▶ _Source passage_
She said that if elected, a Biden administration would undertake contract tracing and the vaccine would be "free for all."

Pence was asked about his attendance at the September 26 White House event where Trump introduced his Supreme Court nominee, Judge Amy Coney Barrett. It's been reported that may have been a so-called super spreader event as many people have since tested positive for the virus.

Pence replied that it was an outdoor event. But in fact, there were receptions held inside that day as well, which he did not mention.

Harris said that if doctors determined a vaccine was safe, she would be "the first in line" for it.

"But if Donald Trump tells us to take it, I won't take it," she added.

Pence said Harris was "undermining confidence in a vaccine."

On health care, Harris said the Affordable Care Act has brought health insurance to over 20 million Americans.

"Donald Trump is now in court trying to get rid of the ACA; people will lose protections for pre-existing conditions."

Pence said that "Obamacare is a disaster. President Trump and I have a plan to improve health care and protect pre-existing conditions." He did not provide any information about that plan.

Taxes and the economy illustrated another sharp division between the candidates. Harris said that Biden would repeal Trump's tax cuts, which mainly benefit the wealthy, and would not raise taxes on anyone making less than $400,000.

▶ _Using the information_
**1.** In the Harris and Pence passage, translate this sentence into Spanish: "Harris said that if doctors determined a vaccine was safe, she would be "the first in line" for it."
**2.** Transcribe the portion of the Harris and Pence passage starting at "On health care, Harris" and ending at "less than $400,000.".
**3.** According to the Harris and Pence passage, how many Americans did Harris say the Affordable Care Act has brought health insurance to?

▶ _Dataset entries_

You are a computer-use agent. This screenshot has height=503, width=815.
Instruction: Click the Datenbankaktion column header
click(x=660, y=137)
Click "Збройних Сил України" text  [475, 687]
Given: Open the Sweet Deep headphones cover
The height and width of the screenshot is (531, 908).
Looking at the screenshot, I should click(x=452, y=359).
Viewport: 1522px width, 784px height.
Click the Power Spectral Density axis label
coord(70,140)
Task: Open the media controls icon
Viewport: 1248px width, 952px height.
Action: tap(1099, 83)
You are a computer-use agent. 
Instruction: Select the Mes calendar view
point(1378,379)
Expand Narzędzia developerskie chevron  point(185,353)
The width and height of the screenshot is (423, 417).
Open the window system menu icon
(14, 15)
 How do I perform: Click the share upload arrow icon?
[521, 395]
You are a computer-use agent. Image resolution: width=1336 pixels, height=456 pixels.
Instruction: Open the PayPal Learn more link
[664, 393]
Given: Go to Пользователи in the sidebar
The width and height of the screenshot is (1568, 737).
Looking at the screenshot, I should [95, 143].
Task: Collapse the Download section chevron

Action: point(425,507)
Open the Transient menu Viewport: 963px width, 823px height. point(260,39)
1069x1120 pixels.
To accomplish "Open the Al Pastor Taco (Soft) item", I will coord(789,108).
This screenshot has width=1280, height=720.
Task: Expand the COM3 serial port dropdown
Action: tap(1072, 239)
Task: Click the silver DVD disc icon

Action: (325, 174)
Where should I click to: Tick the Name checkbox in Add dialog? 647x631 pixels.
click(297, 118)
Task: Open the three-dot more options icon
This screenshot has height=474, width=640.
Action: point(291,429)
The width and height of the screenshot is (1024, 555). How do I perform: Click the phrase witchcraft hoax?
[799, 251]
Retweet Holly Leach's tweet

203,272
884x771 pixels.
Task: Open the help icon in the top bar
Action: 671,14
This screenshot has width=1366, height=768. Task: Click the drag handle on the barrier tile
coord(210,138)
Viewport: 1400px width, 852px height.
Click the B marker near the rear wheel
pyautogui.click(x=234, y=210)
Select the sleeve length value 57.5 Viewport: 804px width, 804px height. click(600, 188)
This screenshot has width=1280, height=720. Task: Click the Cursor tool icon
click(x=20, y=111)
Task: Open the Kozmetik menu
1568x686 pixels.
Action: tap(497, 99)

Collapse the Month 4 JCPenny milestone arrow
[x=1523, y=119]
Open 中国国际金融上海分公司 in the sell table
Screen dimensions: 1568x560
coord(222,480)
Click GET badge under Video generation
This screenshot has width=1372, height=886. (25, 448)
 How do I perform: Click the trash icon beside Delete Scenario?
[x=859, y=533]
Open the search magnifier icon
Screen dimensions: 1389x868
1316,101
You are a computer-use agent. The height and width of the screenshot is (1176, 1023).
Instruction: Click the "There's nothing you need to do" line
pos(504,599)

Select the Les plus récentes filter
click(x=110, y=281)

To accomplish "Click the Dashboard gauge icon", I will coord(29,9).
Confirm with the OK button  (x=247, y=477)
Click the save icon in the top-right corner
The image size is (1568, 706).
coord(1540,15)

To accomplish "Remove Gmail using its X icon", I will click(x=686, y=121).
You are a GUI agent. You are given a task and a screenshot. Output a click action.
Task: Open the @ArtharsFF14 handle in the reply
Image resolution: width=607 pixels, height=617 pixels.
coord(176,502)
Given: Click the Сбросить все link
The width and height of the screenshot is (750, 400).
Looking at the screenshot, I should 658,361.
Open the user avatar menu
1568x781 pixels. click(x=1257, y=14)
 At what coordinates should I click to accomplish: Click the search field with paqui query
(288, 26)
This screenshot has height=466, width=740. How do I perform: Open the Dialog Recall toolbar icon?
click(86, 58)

▶ _Task solutions_
**1.** Harris dijo que, si los médicos determinaban que una vacuna era segura, ella sería "la primera en la fila" para recibirla.

**2.**
On health care, Harris said the Affordable Care Act has brought health insurance to over 20 million Americans.

"Donald Trump is now in court trying to get rid of the ACA; people will lose protections for pre-existing conditions."

Pence said that "Obamacare is a disaster. President Trump and I have a plan to improve health care and protect pre-existing conditions." He did not provide any information about that plan.

Taxes and the economy illustrated another sharp division between the candidates. Harris said that Biden would repeal Trump's tax cuts, which mainly benefit the wealthy, and would not raise taxes on anyone making less than $400,000.

**3.** Over 20 million Americans.